Blasted electronic translators...
August 31, 2004
This is what dchar[] is for. With dchar[] array indexing === character
indexing.
A couple of helper function in std.string
 char[] slice(char[] str, int a, int b); % slice characters a to b, not
index a to b
 wchar[] slice(wchar[] str, int a, int b);
would also be nice for those cases when one doesn't want to convert to
dchar[]. Maybe such functions area already in phobos somewhere? I haven't
looked too hard.

"Berin Loritsch" <bloritsch@d-haven.org> wrote in message news:ch24jt$rs0$1@digitaldaemon.com...
> All this talk about unicode made it clear that using a straight array may not be the right tool for string handling.  Sure the most common operations can be done on an array (concatenation, sub-arrays, etc.).

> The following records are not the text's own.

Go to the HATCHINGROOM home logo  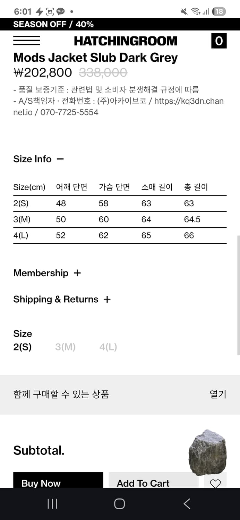[126, 41]
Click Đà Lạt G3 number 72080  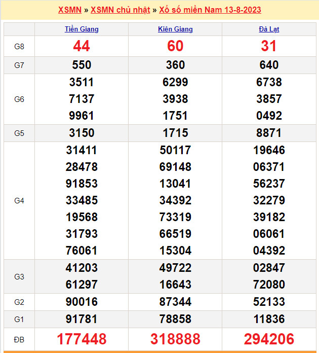269,285
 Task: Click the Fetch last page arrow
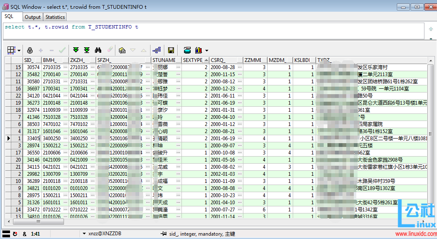[87, 50]
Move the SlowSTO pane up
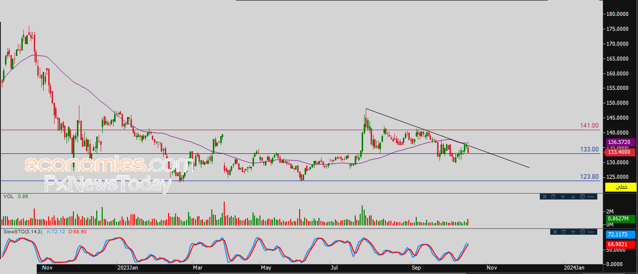Viewport: 638px width, 274px height. pos(573,232)
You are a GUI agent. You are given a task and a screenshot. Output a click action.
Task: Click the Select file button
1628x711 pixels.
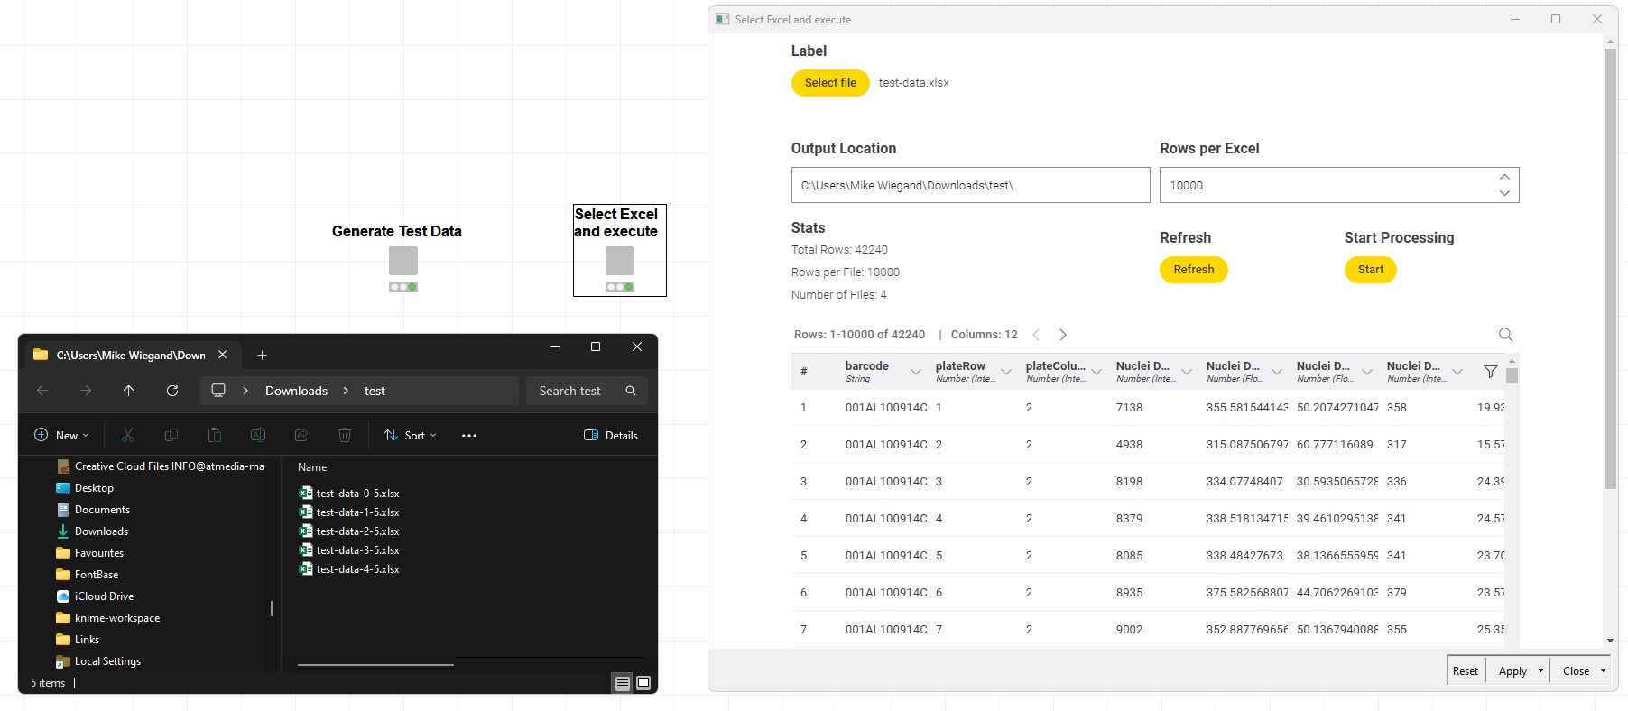(830, 83)
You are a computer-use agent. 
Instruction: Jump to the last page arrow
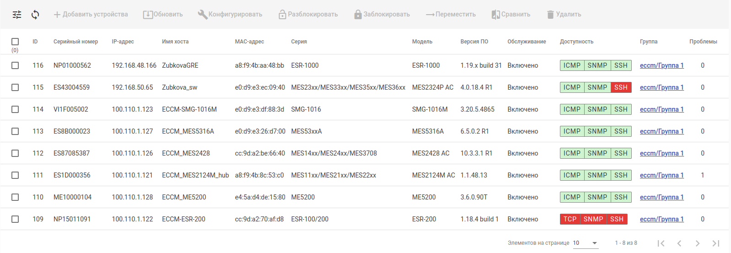coord(716,243)
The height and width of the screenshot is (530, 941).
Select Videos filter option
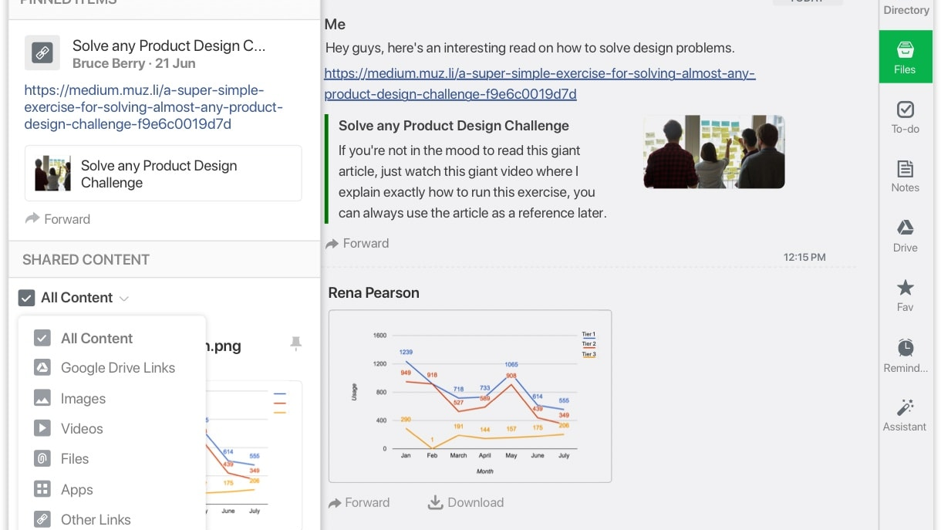click(82, 429)
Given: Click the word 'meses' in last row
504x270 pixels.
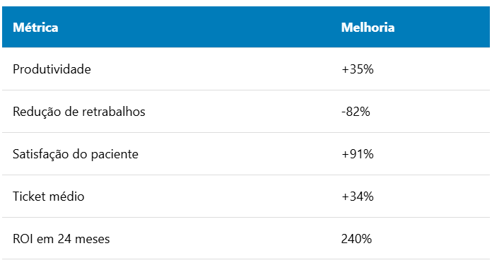Looking at the screenshot, I should (93, 240).
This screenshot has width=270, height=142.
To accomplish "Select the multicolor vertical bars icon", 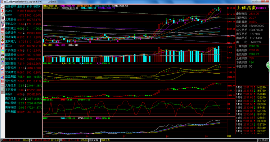I will pyautogui.click(x=3, y=25).
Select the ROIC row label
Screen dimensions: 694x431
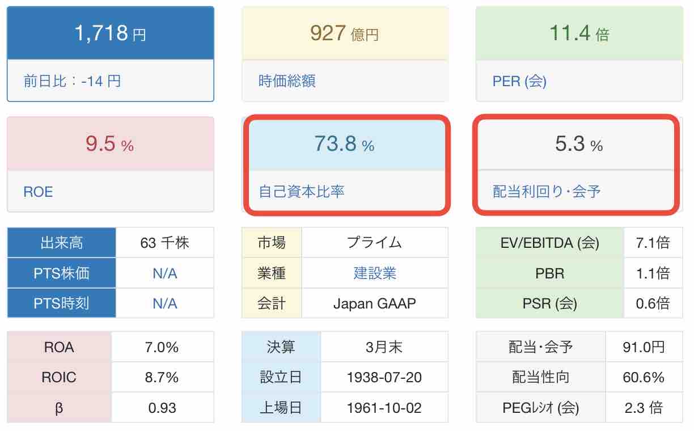point(60,377)
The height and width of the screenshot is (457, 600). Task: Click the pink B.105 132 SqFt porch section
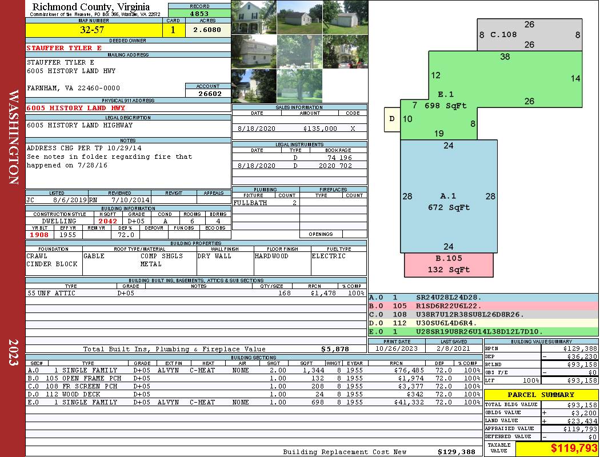(449, 264)
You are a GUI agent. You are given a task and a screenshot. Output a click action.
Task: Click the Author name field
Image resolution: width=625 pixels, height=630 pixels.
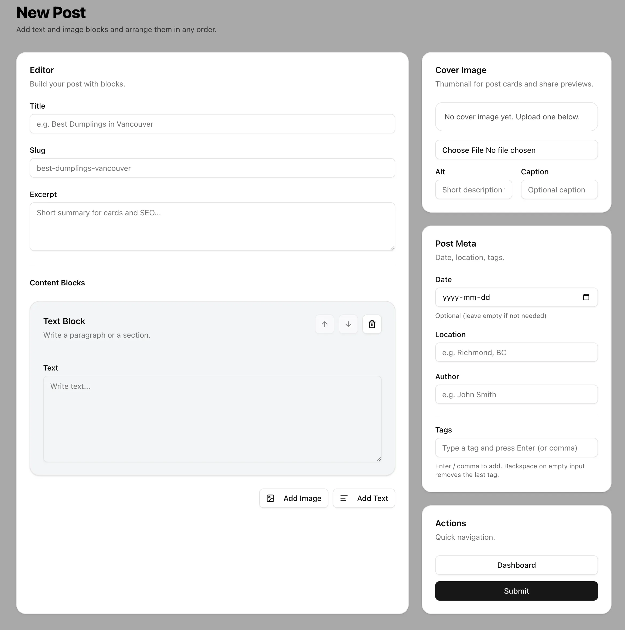(x=516, y=395)
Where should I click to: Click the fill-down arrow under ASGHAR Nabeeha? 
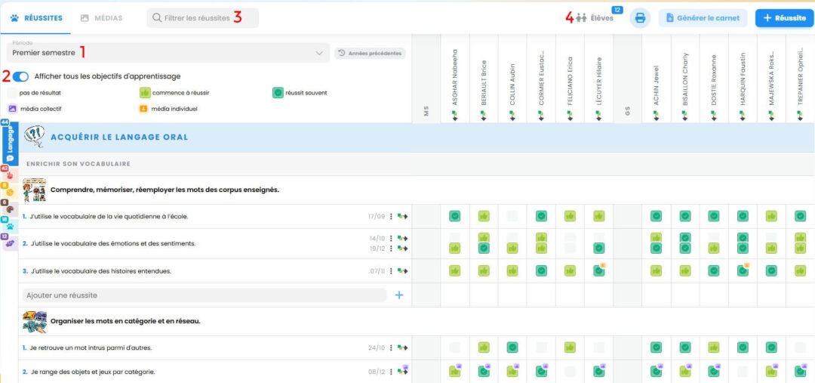click(455, 116)
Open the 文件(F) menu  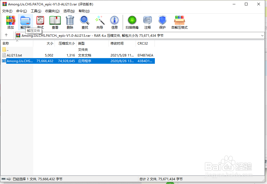point(7,11)
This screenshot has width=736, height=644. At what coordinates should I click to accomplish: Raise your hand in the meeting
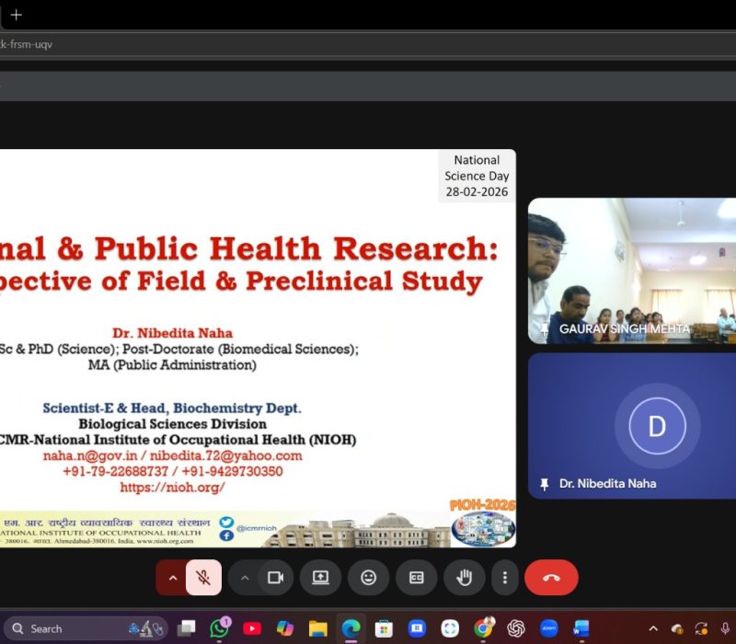coord(465,578)
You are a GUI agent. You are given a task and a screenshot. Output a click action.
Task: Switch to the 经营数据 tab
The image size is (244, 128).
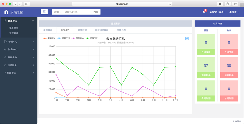coord(82,30)
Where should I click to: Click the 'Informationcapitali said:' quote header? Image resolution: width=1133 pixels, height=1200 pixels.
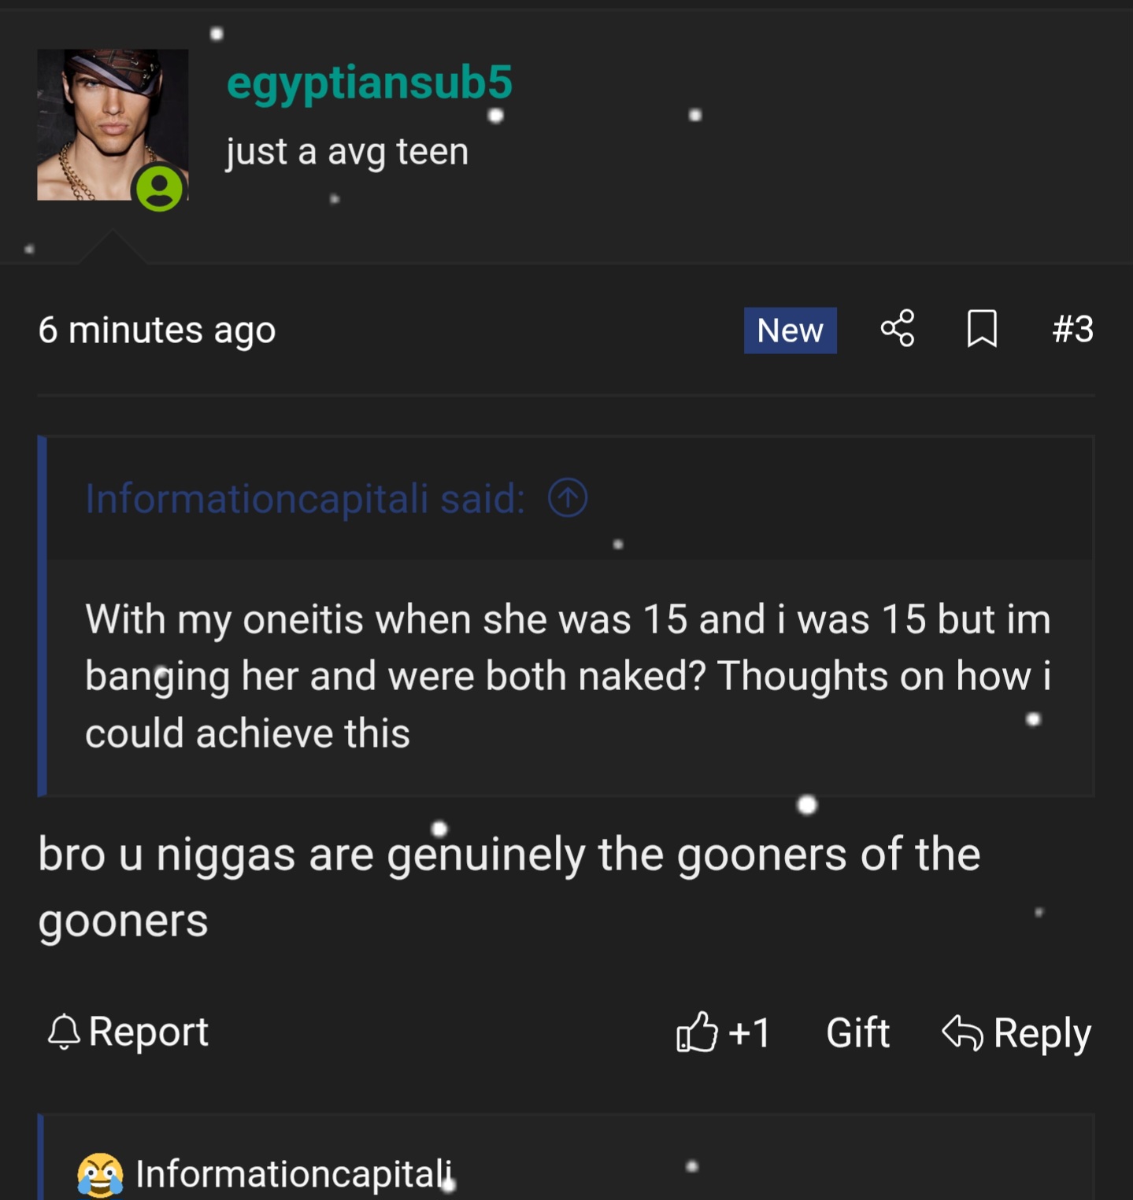tap(305, 499)
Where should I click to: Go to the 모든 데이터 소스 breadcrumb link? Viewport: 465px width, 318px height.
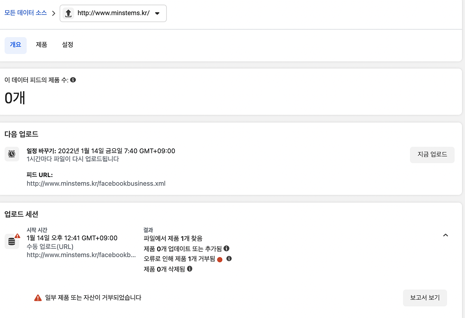[x=26, y=13]
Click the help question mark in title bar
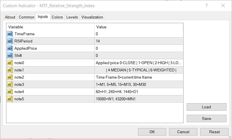Image resolution: width=232 pixels, height=139 pixels. (x=207, y=6)
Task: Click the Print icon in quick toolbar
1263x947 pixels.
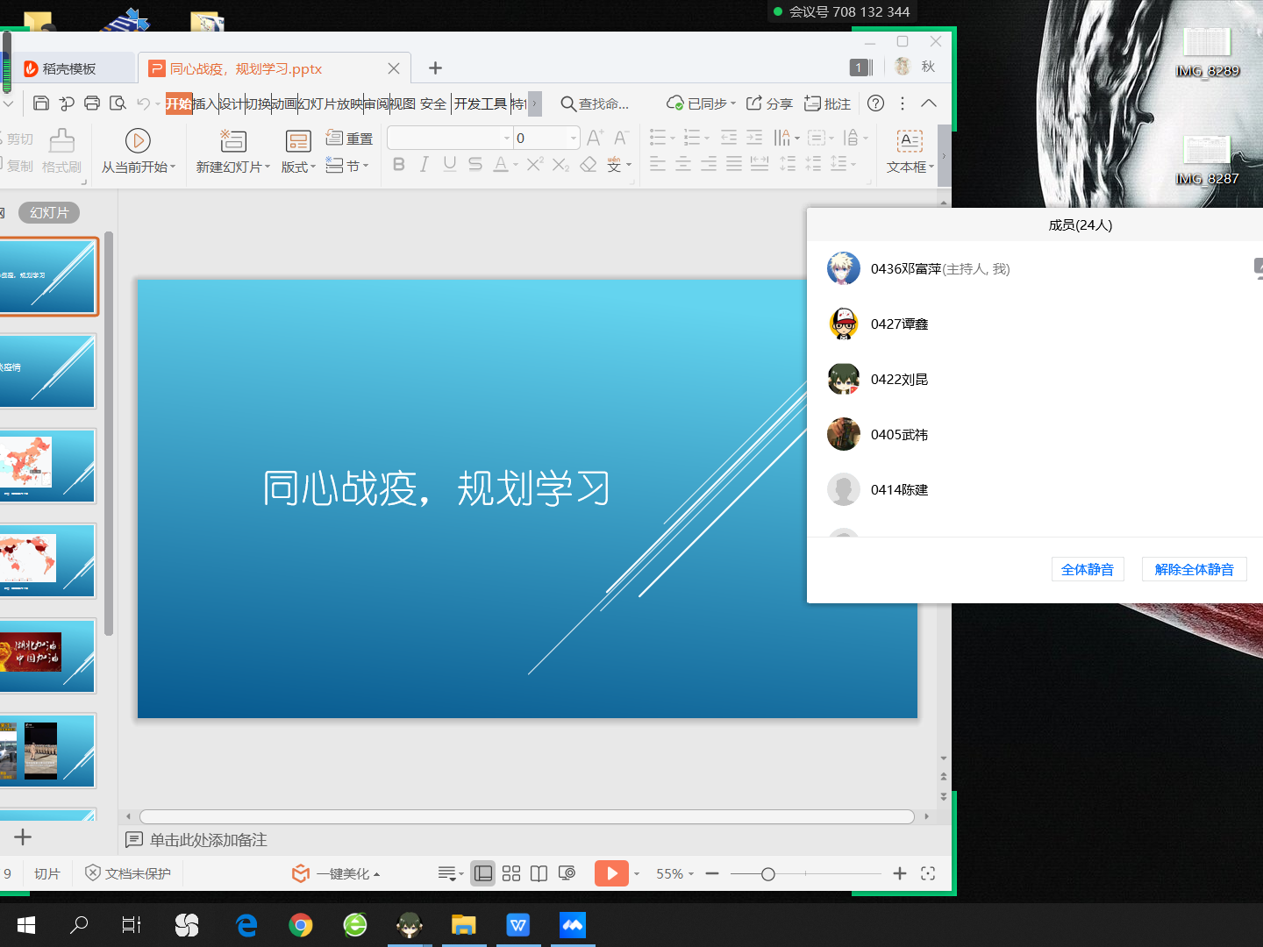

However, if we are to assume any kind of encoding support other than ASCII, it is simply not safe unless we are talking about "dchar" arrays.
>
> For example, logically speaking I may want to get the second and third
> characters of this string (UTF8): ???? (only four characters).  It
> is the Japanese text for "kyo kimasu" (he comes).  I'm into martial
> arts, so I can't get away from the Japanese language (it is tied to
> what I study)--even though I can't really speak a lick.
>
> Now, tell me what I would get in a UTF8 environment:
>
> char[] kyokimasu = "????";
> char[] test = kyokimasu[1..3];
>
> assert "??" == test;
>
> I guarantee you the assertion would fail.  Why?  because strict array slicing does not take into account multibyte encoding.  Essentially I will get part of the first character's encoding alone.
>
> Any UTF aware system would either need to build this knowlege into the language (bad idea IMO), or have a string to take care of that info for you.  Things are a bit better with wchar[], (I'm not sure, but I think the above will pass)--but there are still some cases of multibyte encoding.
>
> Not to mention the UTF8 string listed above would be more than 8 bytes
> long (the wchar[] version).
>
> The only way to make it work seamlessly is to have a string class that would make the proper adjustments.  Of course this would also affect the speed deamons here.
>
> I think having something generally useful for internationalization is very important, or we shoot ourselves in the foot (we want D to succeed, as long as you speak English does not make sense).  General purpose i18n and l10n is not easy to do by any stretch--but I think it is generally agreed that it would have to be done in libraries.
>
> I just don't think we can rely on D's native (up to now) way of dealing
> with String manipulation.


August 31, 2004
actually now that I think about it another way to slice from character a to
b is to have a function that returns the index of the nth character:
 int character(char[] str, int n);
and then slicing is
 str[character(a) .. character(b)];
That is probably better than special slicing functions.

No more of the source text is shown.